What you have to do - Please reproduce every record exactly as written, leaving out the pictures.

Stored records -

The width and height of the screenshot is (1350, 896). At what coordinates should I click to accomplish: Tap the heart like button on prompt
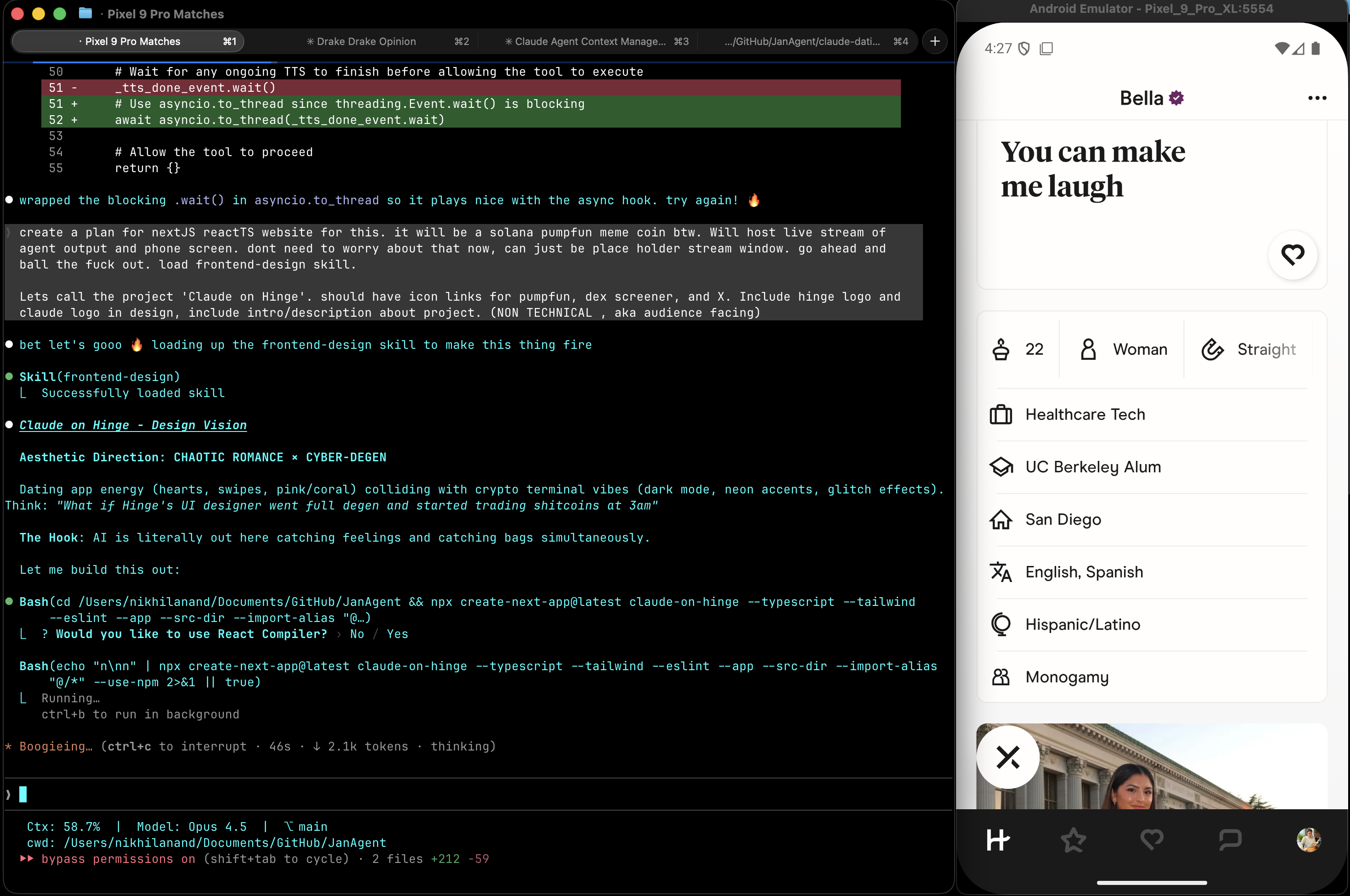point(1292,255)
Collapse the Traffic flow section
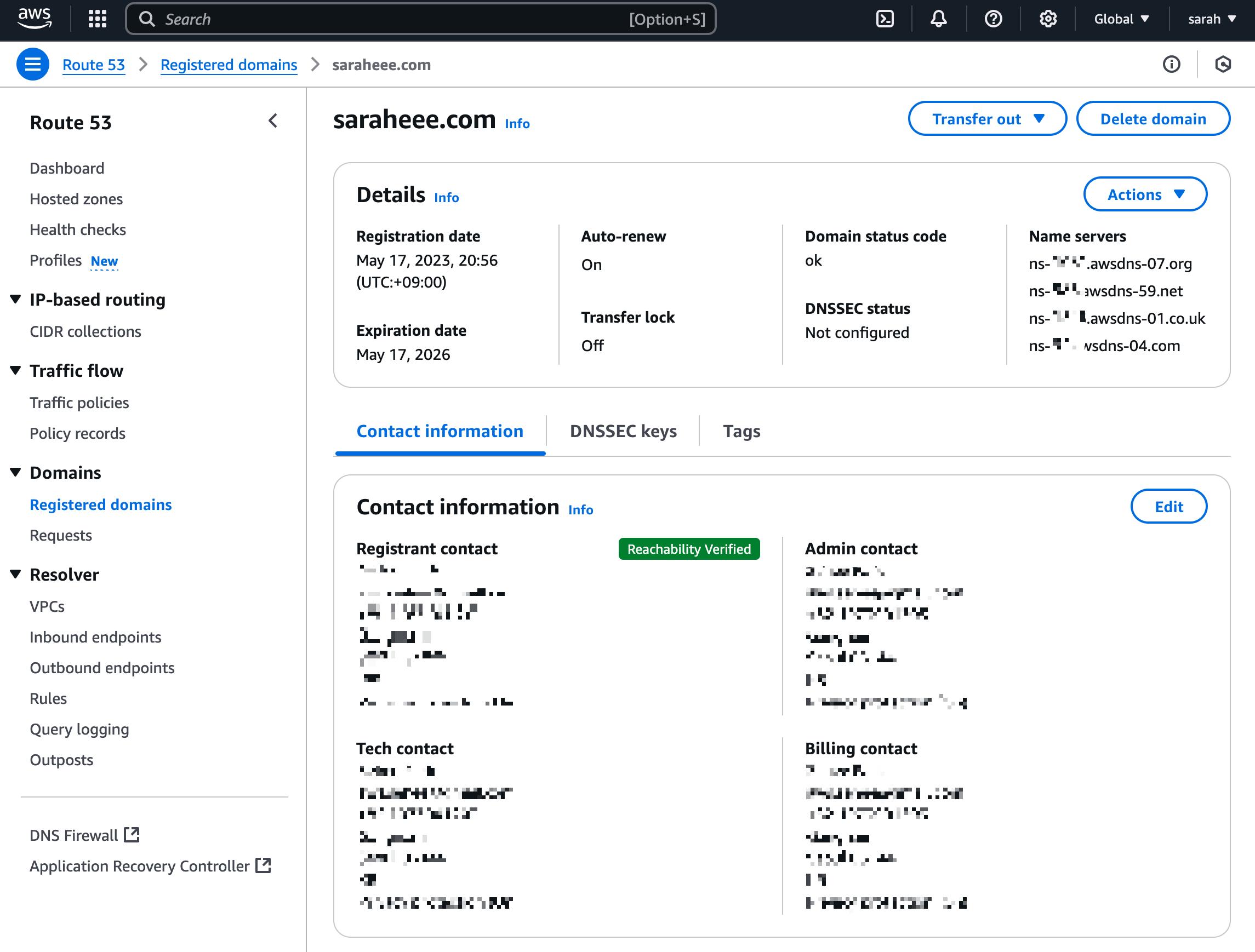Screen dimensions: 1255x952 pyautogui.click(x=16, y=370)
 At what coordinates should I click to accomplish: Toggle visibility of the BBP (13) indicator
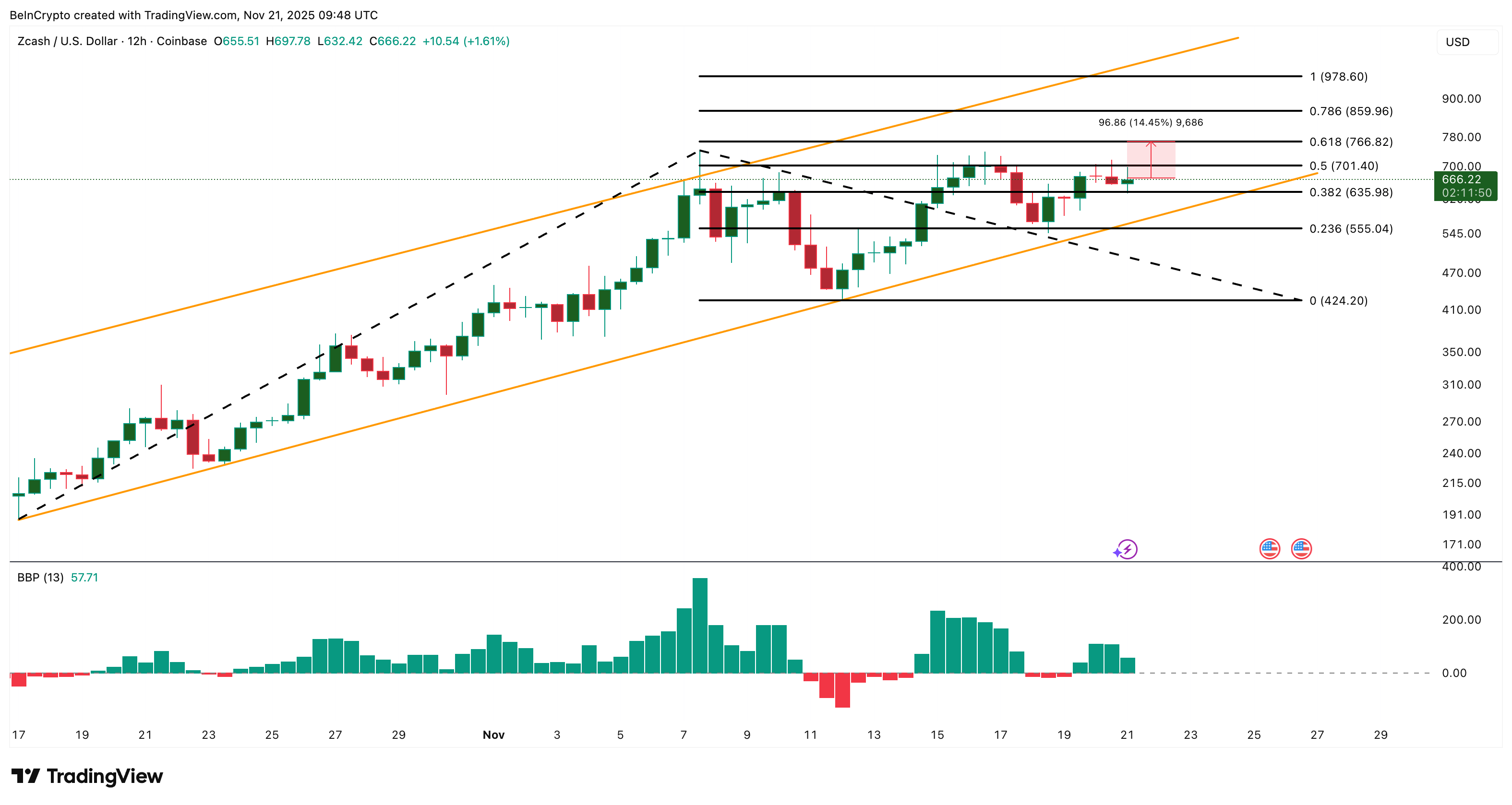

Solved problem -
The width and height of the screenshot is (1350, 896). At what coordinates should I click to accomplish: Tap the heart like button on prompt
point(1292,255)
Collapse the Traffic flow section
Screen dimensions: 1255x952 pyautogui.click(x=16, y=370)
 At what coordinates should I click to accomplish: Toggle visibility of the BBP (13) indicator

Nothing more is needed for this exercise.